Seleção blindada



Carlos Alberto Parreira já deu o tom na segunda-feira e um tom absolutamente acertado.

Deixou claro que a comissão técnica e os jogadores não vão ficar comentando problemas de organização do país para a Copa, atrasos, custos, legado, obras de infraestrutura que não foram feitas e assim por diante.

E ele tem razão. Os atletas e a comissão comandada por Luiz Felipe Scolari têm de se preocupar com o que se passa em campo. Com treinamentos, adversários, os jogos… Focar no gramado, enfim.

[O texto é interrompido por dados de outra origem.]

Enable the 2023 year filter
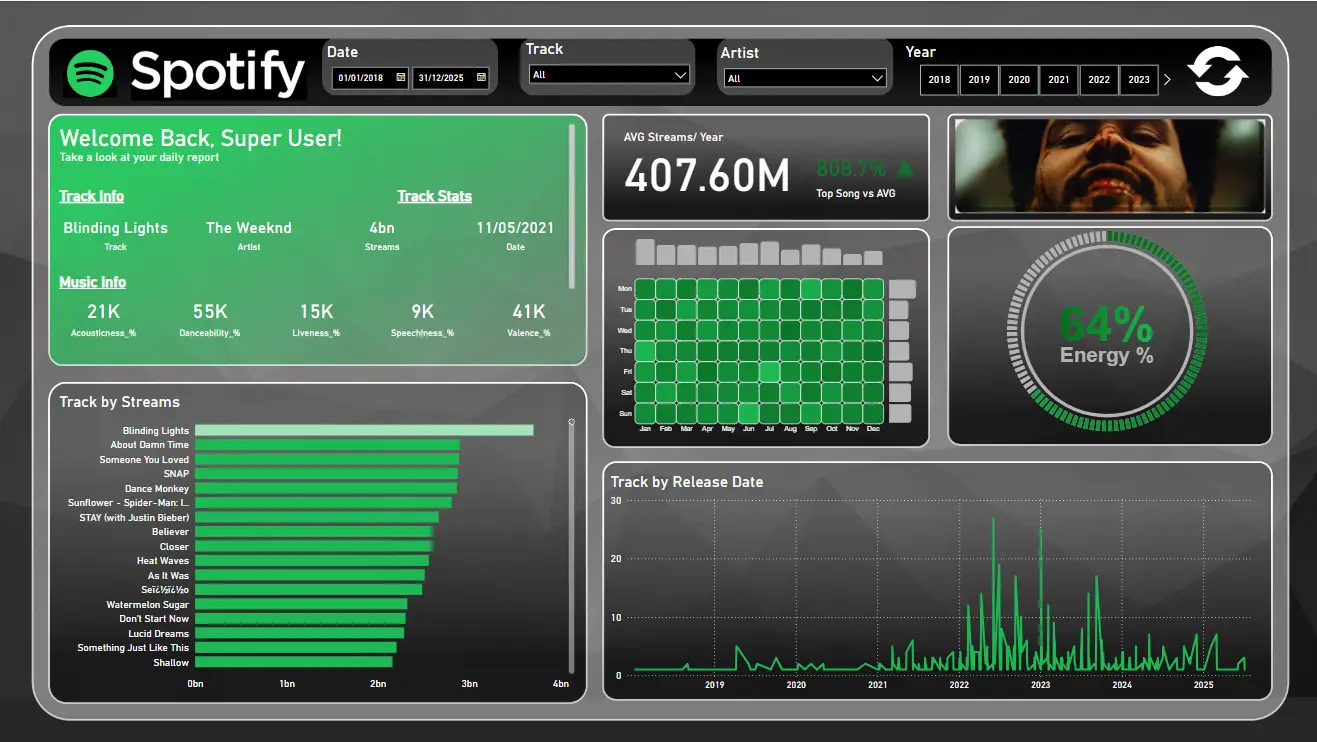Image resolution: width=1317 pixels, height=742 pixels. pos(1139,80)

Não é responsabilidade deles se o governo (seja federal, estadual ou municipal) e o Comitê Organizador Local falharam na preparação do país para o evento.

Agora o que sinto sem entender é José Maria Marin, que fez questão de acumular a presidência da CBF com a do Comitê Organizador Local e, apesar do último cargo, quer seguir jogadores e comissão técnica e se blindar, evitando tratar de problemas na organização da Copa.

Marin diz estar concentrado apenas na seleção e preocupado em ganhar o hexa, o que o levaria, segundo ele mesmo diz, ao céu. Mas como presidente do COL deveria responder também pelas falhas organizacionais e não tirar o corpo fora. Ou não?